I don't necessarily want to go on record saying that Seven of Nine is the best thing that has ever happened to Voyager, but I definitely think the character has been very good for the writing staff. Ever since her controversial introduction to the cast, the effective use of Seven has proven wrong the premature fears of skeptics (myself included). The writers seem to have so much control when writing her, and the shows always seem like they have direction when they pick up a story that explores the character's puzzling dilemmas. These days, my only skepticism is that all the other characters are sitting idly in the background because this one's getting so much spotlight attention.

This week's Seven story, "Retrospect," finally begins to analyze the character's emotions, something I've been long awaiting. It accomplishes this with a fairly standard plot device that benefits from an interesting twist: namely the fact that, for once, the Voyager crew is on the wrong side of a judgment call. Their intentions are good in rallying around Seven in her apparent hour of need, but they make some mistakes which leads to some ugly results.

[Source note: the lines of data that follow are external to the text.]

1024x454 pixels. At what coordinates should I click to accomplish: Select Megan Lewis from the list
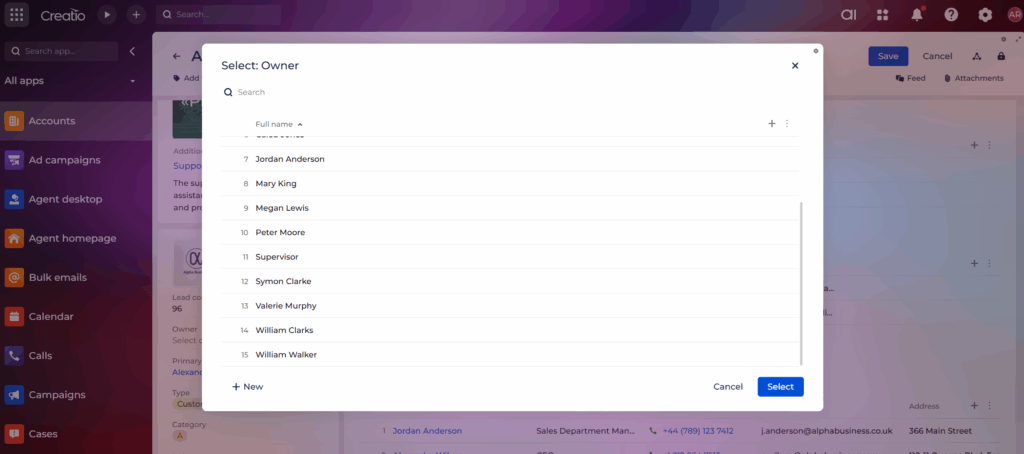(x=282, y=208)
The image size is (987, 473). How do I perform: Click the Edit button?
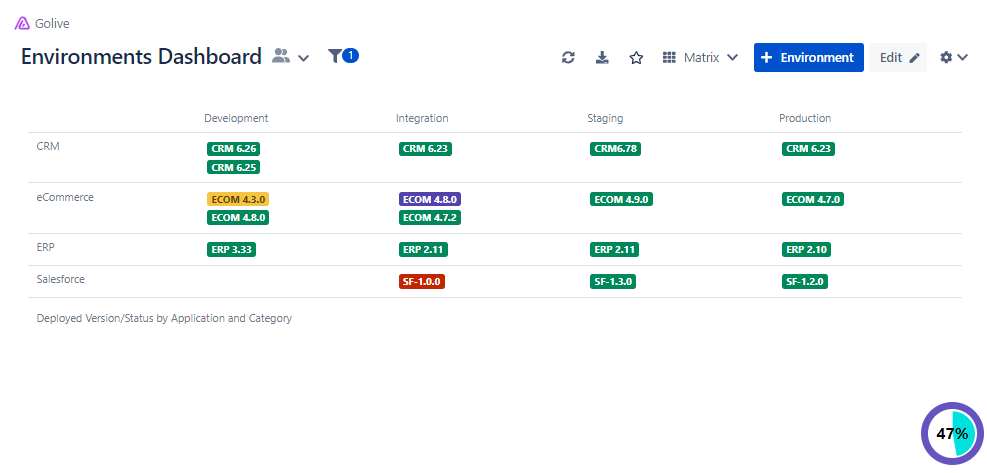point(898,58)
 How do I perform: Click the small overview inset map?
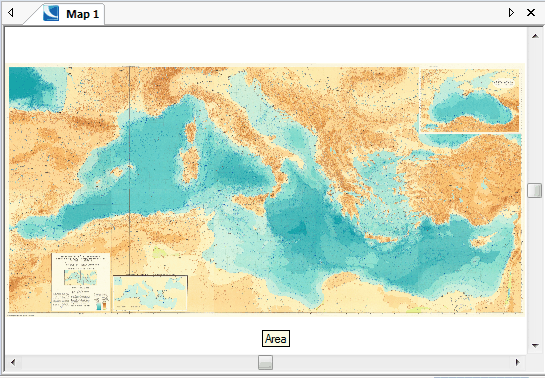[150, 293]
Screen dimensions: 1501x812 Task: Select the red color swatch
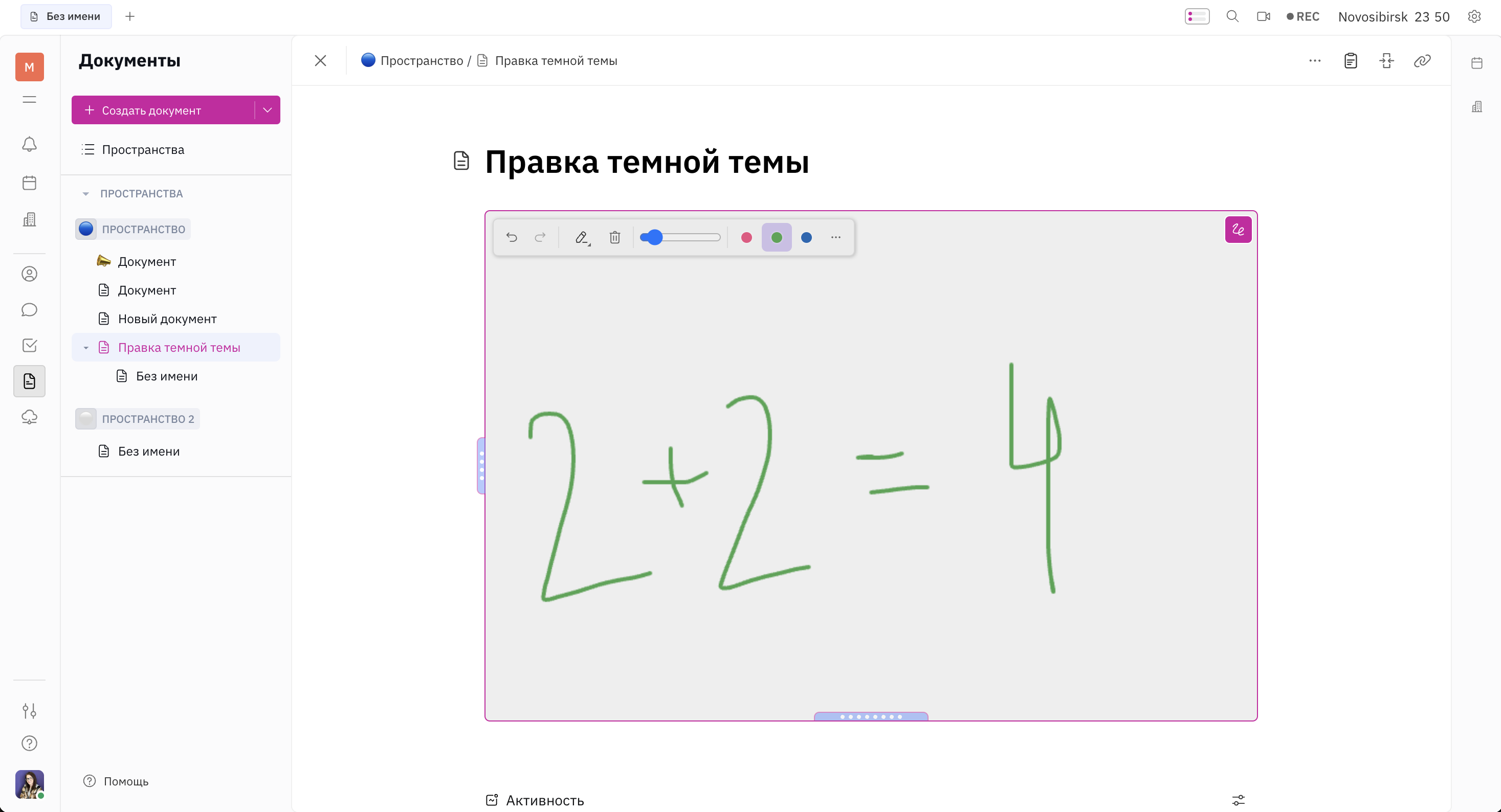click(746, 237)
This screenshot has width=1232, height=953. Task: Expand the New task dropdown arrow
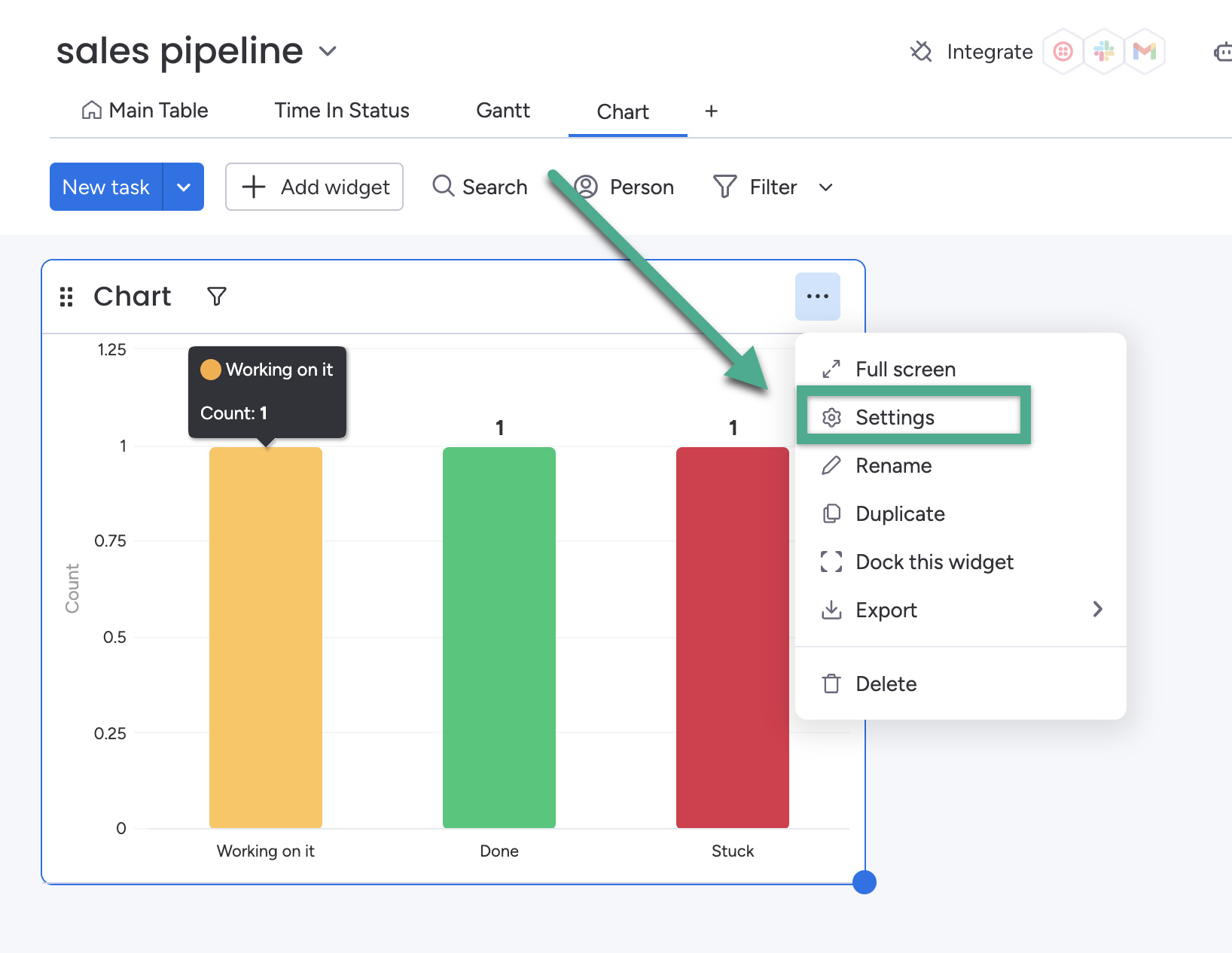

Perhaps some background would be in order. Still inside Hirogen-traveled space, Voyager comes across a prosperous commerce world featuring This Week's Friendly Aliens (not to be confused with This Week's Evil Aliens). Voyager negotiates with a trader named Kovin (Michael Horton), a somewhat hot-headed and annoying man who deals in powerful weapons that would prove particularly useful in the dangerous areas that Voyager is traveling. Janeway has hammered out a barter deal, but the deal is complicated when Seven loses her cool and assaults Kovin in engineering, breaking his nose.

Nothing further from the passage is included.